SHORT EXERCISE: Copy the following data line for line, with no changes.

ROWS:
* Begin *

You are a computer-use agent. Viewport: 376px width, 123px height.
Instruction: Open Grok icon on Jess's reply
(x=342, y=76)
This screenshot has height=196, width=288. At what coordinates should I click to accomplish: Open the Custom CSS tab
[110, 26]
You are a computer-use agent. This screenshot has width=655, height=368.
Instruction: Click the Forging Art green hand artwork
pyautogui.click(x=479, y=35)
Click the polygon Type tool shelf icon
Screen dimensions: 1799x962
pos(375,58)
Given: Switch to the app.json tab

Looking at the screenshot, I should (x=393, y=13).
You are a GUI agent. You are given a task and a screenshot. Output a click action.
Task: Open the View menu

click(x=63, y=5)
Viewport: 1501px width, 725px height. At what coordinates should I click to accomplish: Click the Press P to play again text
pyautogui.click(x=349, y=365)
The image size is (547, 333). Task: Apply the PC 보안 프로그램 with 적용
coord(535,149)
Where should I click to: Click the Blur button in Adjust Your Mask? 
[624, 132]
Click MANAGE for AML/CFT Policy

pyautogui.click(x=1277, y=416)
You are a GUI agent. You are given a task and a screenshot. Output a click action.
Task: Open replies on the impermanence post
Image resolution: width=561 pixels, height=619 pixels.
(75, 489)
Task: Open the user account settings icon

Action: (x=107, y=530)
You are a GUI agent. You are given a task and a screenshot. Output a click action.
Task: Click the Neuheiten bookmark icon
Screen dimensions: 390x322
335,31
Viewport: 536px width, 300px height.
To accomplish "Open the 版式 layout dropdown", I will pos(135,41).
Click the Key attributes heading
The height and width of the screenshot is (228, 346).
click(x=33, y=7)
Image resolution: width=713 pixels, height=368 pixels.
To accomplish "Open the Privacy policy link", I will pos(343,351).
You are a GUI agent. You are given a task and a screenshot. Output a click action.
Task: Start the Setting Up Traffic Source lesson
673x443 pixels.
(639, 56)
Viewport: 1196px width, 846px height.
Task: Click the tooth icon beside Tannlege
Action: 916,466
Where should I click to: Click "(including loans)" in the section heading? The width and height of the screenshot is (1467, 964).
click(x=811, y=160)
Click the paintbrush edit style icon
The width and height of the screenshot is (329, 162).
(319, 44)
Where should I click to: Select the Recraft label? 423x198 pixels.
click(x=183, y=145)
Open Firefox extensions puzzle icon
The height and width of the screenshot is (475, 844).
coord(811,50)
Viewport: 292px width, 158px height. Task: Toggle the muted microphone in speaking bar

* End *

CORRECT RESPONSE:
You are a computer-use agent. Viewport: 376px width, 123px height.
Instruction: Open Grok icon on Jess's reply
(x=342, y=76)
This screenshot has height=196, width=288. At what coordinates should I click to accomplish: Open the Custom CSS tab
[110, 26]
You are a computer-use agent. This screenshot has width=655, height=368.
Instruction: Click the Forging Art green hand artwork
pyautogui.click(x=479, y=35)
Click the polygon Type tool shelf icon
Screen dimensions: 1799x962
pos(375,58)
Given: Switch to the app.json tab

Looking at the screenshot, I should (x=393, y=13).
You are a GUI agent. You are given a task and a screenshot. Output a click action.
Task: Open the View menu

click(x=63, y=5)
Viewport: 1501px width, 725px height. At what coordinates should I click to accomplish: Click the Press P to play again text
pyautogui.click(x=349, y=365)
The image size is (547, 333). Task: Apply the PC 보안 프로그램 with 적용
coord(535,149)
Where should I click to: Click the Blur button in Adjust Your Mask? 
[624, 132]
Click MANAGE for AML/CFT Policy

pyautogui.click(x=1277, y=416)
You are a GUI agent. You are given a task and a screenshot. Output a click action.
Task: Open replies on the impermanence post
Image resolution: width=561 pixels, height=619 pixels.
(75, 489)
Task: Open the user account settings icon

Action: (x=107, y=530)
You are a GUI agent. You are given a task and a screenshot. Output a click action.
Task: Click the Neuheiten bookmark icon
Screen dimensions: 390x322
335,31
Viewport: 536px width, 300px height.
To accomplish "Open the 版式 layout dropdown", I will pos(135,41).
Click the Key attributes heading
The height and width of the screenshot is (228, 346).
click(x=33, y=7)
Image resolution: width=713 pixels, height=368 pixels.
To accomplish "Open the Privacy policy link", I will pos(343,351).
You are a GUI agent. You are given a task and a screenshot. Output a click action.
Task: Start the Setting Up Traffic Source lesson
673x443 pixels.
(639, 56)
Viewport: 1196px width, 846px height.
Task: Click the tooth icon beside Tannlege
Action: 916,466
Where should I click to: Click "(including loans)" in the section heading? The width and height of the screenshot is (1467, 964).
click(x=811, y=160)
Click the paintbrush edit style icon
The width and height of the screenshot is (329, 162).
(319, 44)
Where should I click to: Select the Recraft label? 423x198 pixels.
click(x=183, y=145)
Open Firefox extensions puzzle icon
The height and width of the screenshot is (475, 844).
coord(811,50)
Viewport: 292px width, 158px height. Task: Toggle the muted microphone in speaking bar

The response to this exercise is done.